Orthodox priest and blogger Fr. Stephen Freeman has a beautiful reflection on what it means to live on “Pascha time” on his blog.
He talks about the rigorous service schedule of the Orthodox church during Holy Week and how it disrupts his sleep patterns, and then goes on to write:
For some days to come, I am sure that my internal clock will operate on “Pascha time.” I only hope and pray that the rest of me will remain forever set to that event – that might life become a Pascha for everyone around me. St. Seraphim of Sarov, regardless of the time of year, greated everyone with, “Christ is risen!” For those who met him – they met Pascha in the form of humbled, bent-over Russian staretz.

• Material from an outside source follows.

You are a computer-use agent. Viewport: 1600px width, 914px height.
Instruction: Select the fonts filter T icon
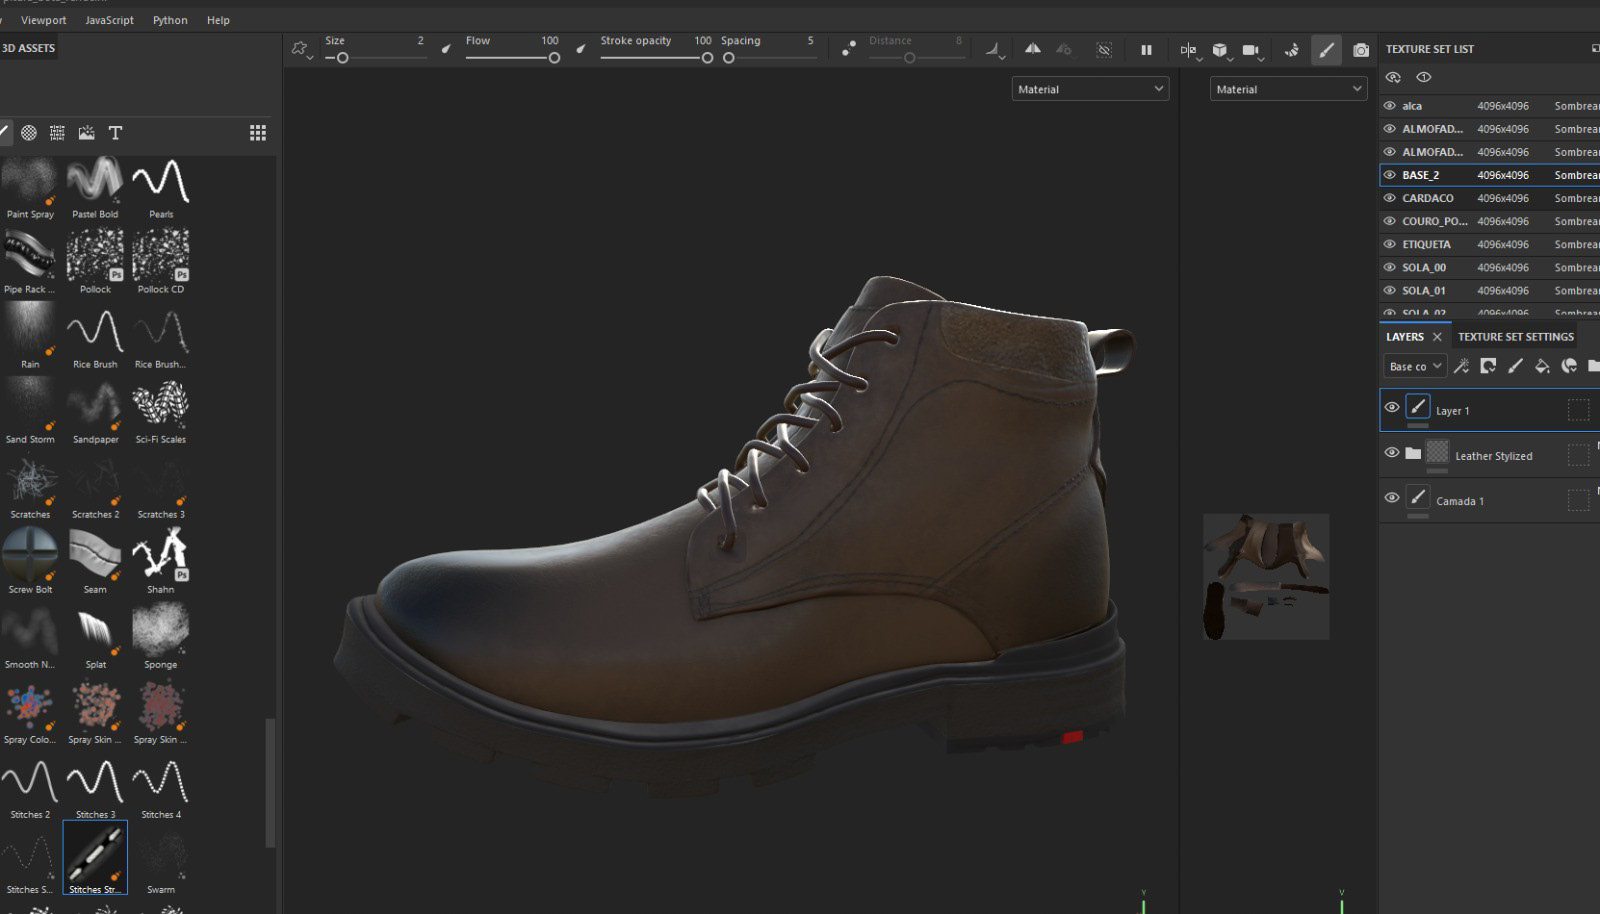pos(115,133)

May Pascha greet you in a hundred ways today and may others who meet you encounter Pascha as well.
Christ is risen!
What would it mean if our lives were “forever set” to Easter, if we were always living on “Pascha time”? Reading this, I was reminded of a poster I had in my bedroom as a teenager, it was of a beautiful waterfall and forest glade with a cloud of butterflies filling the sky. The quote on the poster was “We are an Easter people and Alleluia is our song!” May we find much to exclaim “Alleluia!” about today and may we be eager to look for how Christ’s resurrection is changing our life and our world!